● **What is needed**
Output, word for word, the lines from the one containing "Given: Click the Print icon in command bar" through the end of the records, including both of those lines, and leave out the pictures.

● **Provided data**
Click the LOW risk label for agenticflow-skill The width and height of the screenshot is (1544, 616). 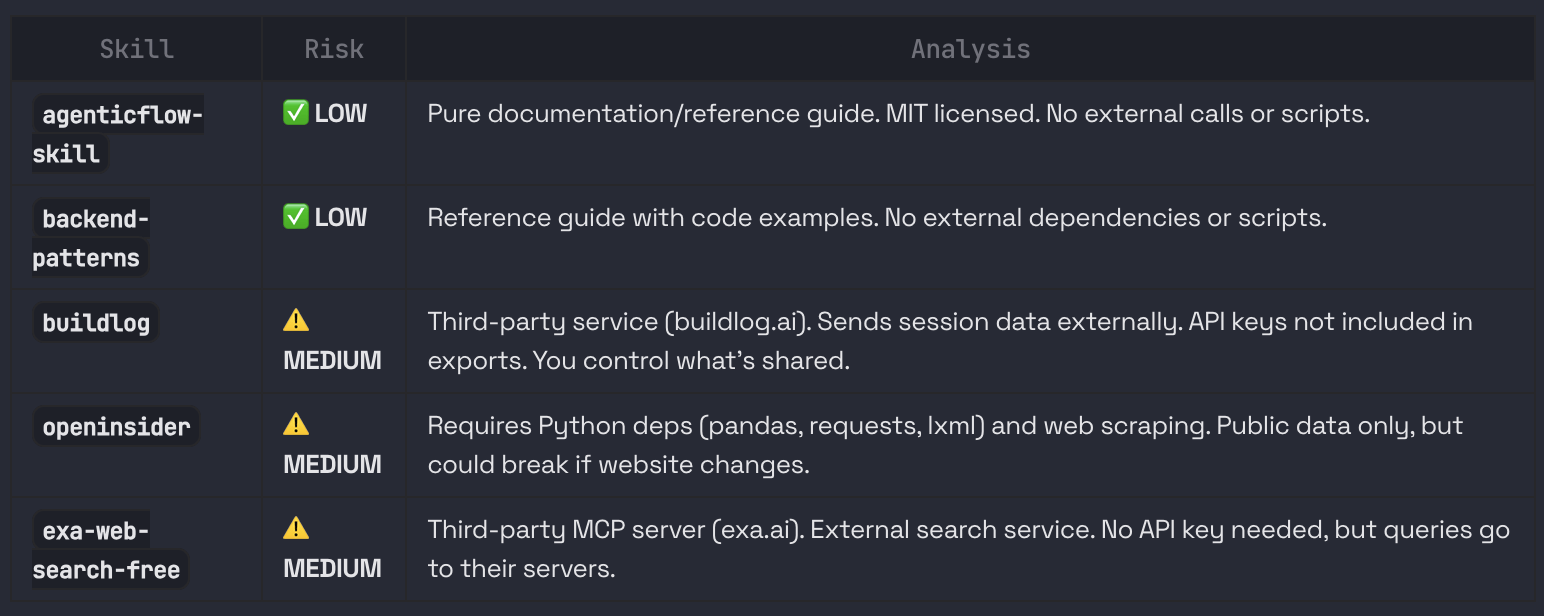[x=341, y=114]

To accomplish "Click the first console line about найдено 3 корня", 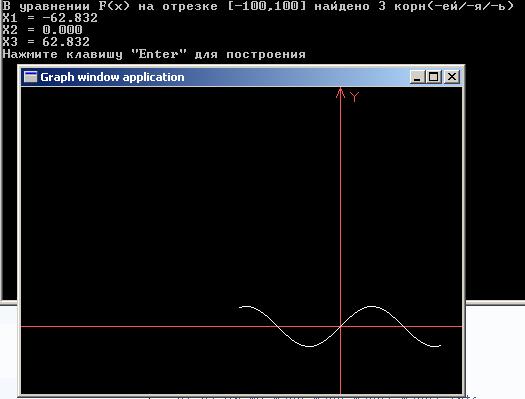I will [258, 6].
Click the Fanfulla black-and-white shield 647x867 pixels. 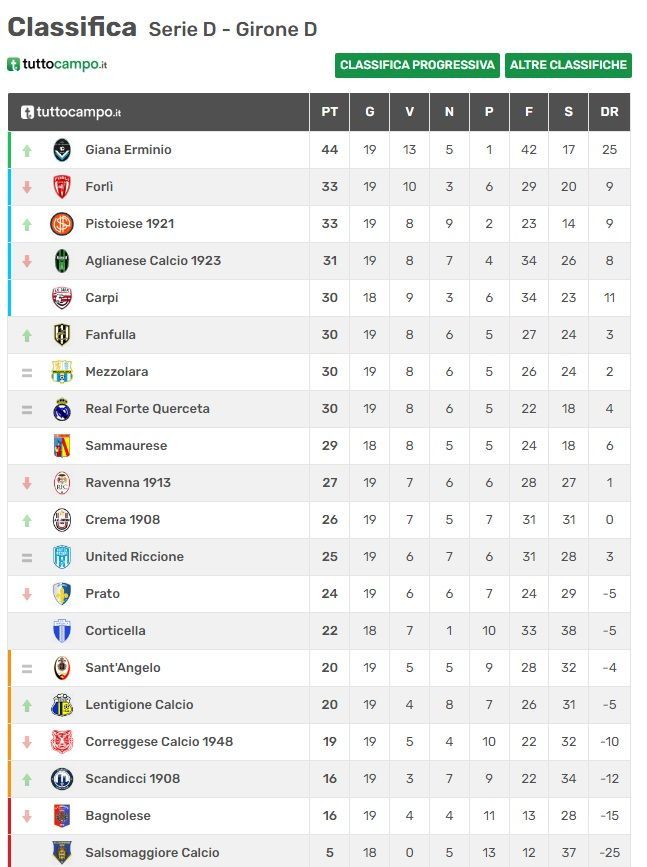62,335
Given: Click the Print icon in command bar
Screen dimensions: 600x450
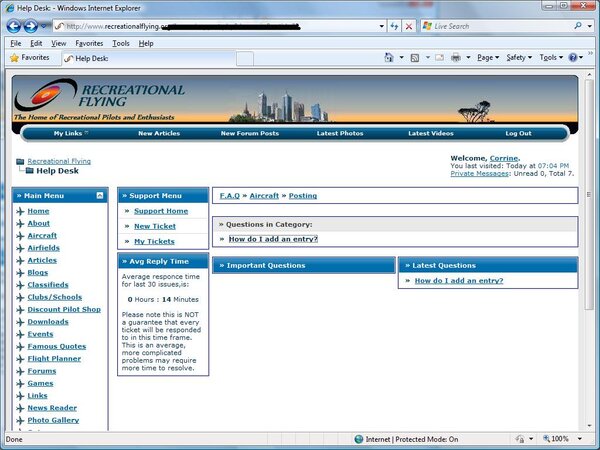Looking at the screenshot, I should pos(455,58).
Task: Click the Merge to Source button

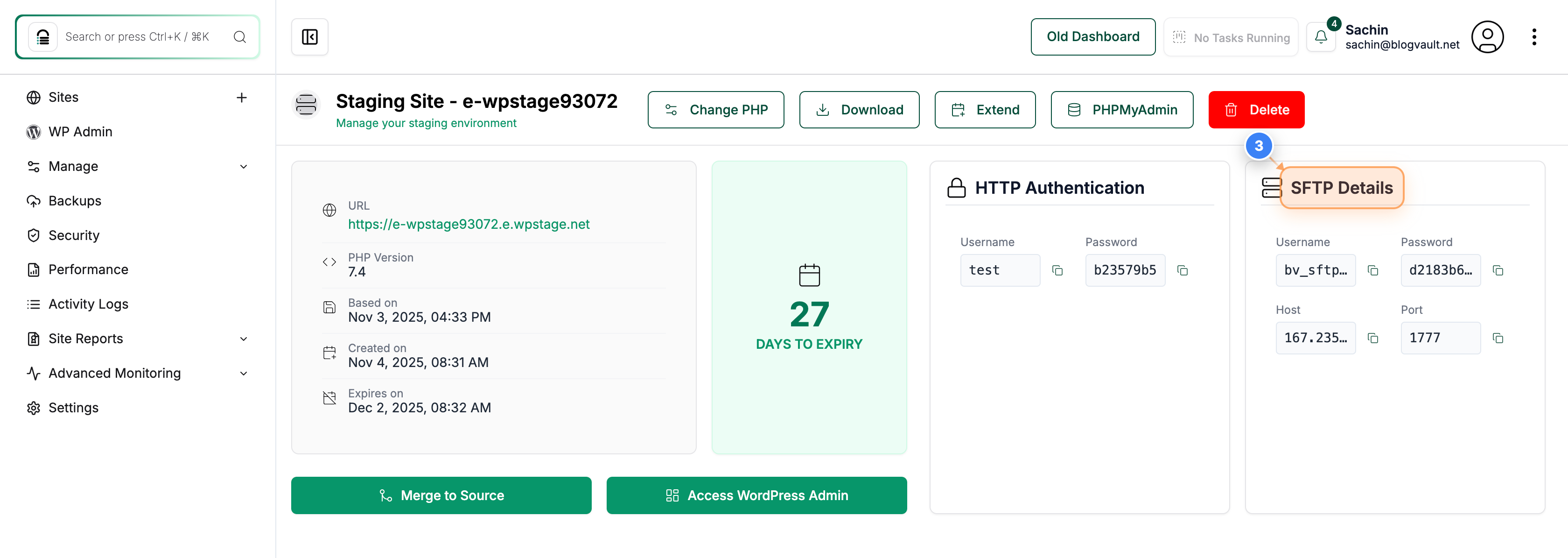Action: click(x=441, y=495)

● **Worked solution**
Given: Click the Print icon in command bar
Screen dimensions: 600x450
Looking at the screenshot, I should pos(455,58).
Task: Click the Merge to Source button

Action: click(x=441, y=495)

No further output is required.